Halting the Import of Hazardous Goods

Barbie dolls are dangerous? Say it isn’t so, Mattel.

The sweetheart doll loved by generations of American children was among the millions of toys recalled last fall because of magnets that could become dislodged, lead paint, and other toxic contaminants.

While importers and manufacturers of a wide range of products including food, tires and children’s cribs argue over who’s at fault, a little-known federal system that is not yet fully functional could have prevented those tainted toys and other goods from entering U.S. ports.

More than 71,000 cargo containers enter American seaports daily. But the U.S. Homeland Security’s new online system for tracking the contents of these containers, called the Automated Commercial Environment (ACE), won’t be entirely operational until 2011.

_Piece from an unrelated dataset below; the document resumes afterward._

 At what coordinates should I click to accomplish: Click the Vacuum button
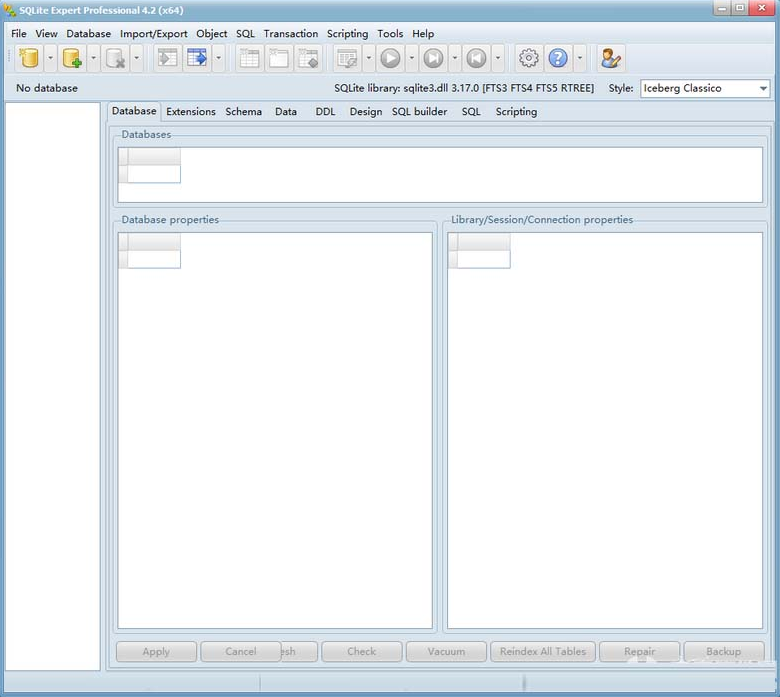[x=446, y=652]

Homeland Security’s Customs and Border Protection (CBP) agency has already spent $1.5 billion trying to get ACE to work, and the tab is expected to soar to $3.3 billion, assuming Congress agrees to pony up the additional funding?anything but a sure thing.

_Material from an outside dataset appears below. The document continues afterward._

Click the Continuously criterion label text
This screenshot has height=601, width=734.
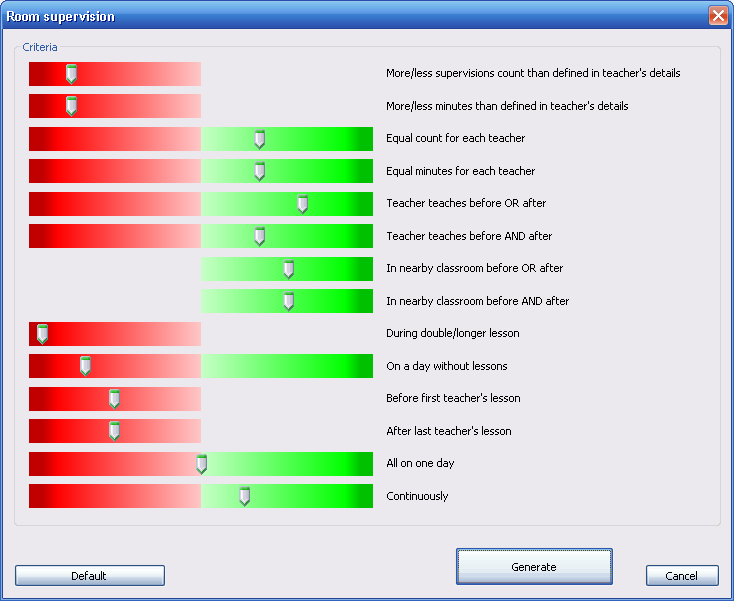(x=417, y=496)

That’s a shame, because the facts are overwhelming proof that America faces an epidemic of dangerous, defective and potentially deadly products arriving through its ports. In 2006, 467 products were recalled because they contained hazardous materials such as lead, were prone to failures such as the separation of treads on a tire, contained carcinogenic materials, or otherwise posed a serious health risk to consumers.

In 2007, there was an average of 28 products recalled weekly, or about four each day. Sixty percent of all products recalled in 2006 came from China, and 100 percent of toys recalled in 2007 were made in China.

But since ACE is being rolled out gradually over several years, government agencies such as the Consumer Product Safety Commission won’t be able to access CBP’s detailed manifest data for incoming vessels docking at U.S. ports until late 2008 at the earliest. Starting in fall 2008 CBP plans to begin shifting the processing of rail and vessel manifest information to the ACE system from its mainframe-based predecessor, the Automated Control System (ACS). An antiquated terminal emulation system built during the Reagan administration. ACS is scheduled for complete replacement by 2011.

"In the fall of 2008 we will start turning off the vessel and rail manifest processing in ACS," says Lou Samenfink, executive director of CBP’s Cargo Systems Program Office in charge of ACE. "There will be a three-month conversion to get all carriers to direct vessel information into ACE."

What’s taking so long? Well, for one thing, systems integration.

"Getting ACS linked up to ACE is a problem," Samenfink admitted to a gathering of trade brokers and shippers in San Francisco in November. "I know we are going to have a lot of these interface issues until we completely turn off the whole ACS system."

Another problem is inadequate staff to handle the epidemic of unsafe and hazardous goods. Out of a staff of 400, CPSC has only five employees who can access the ACE portal. What’s more, detailed shipment data that is available to Customs employees via the legacy system isn’t available to CPSC workers via ACE, because the systems have yet to be fully integrated. As a result, only a portion of the older system’s functionality currently is available through the ACE portal.

In fact, critics in Congress and consumer watchdog agencies lament CPSC’s short-staffing in the face of the hazardous consumer goods onslaught. Because of this mismatch, Congress is considering a bill that would boost the agency’s staff by 100 or more and increase its budget $141.7 million by 2015. It also would boost the maximum fine the product safety commission can levy against a manufacturer or importer in violation from the current $1.85 million to $100 million. Manufacturers are lining up in opposition to the bill.

A Bush Administration plan would put the onus for curtailing hazardous products on U.S. importers, who would be responsible for testing of products at factories overseas before they are shipped here. Considered more favorable to manufacturers and importers, it would raise the maximum fine the CPSC could levy to $10 million.

Additional funding or not, CPSC brass salivate at the prospect of getting their hands on the detailed shipment information ACE would offer. "Our early experience with using the ACE system indicates that it will provide us with better data at an earlier point in the process so that our port inspection activities can be precisely targeted and thus more effective," CPSC acting chairwoman Nancy A. Nord told a Senate committee in July.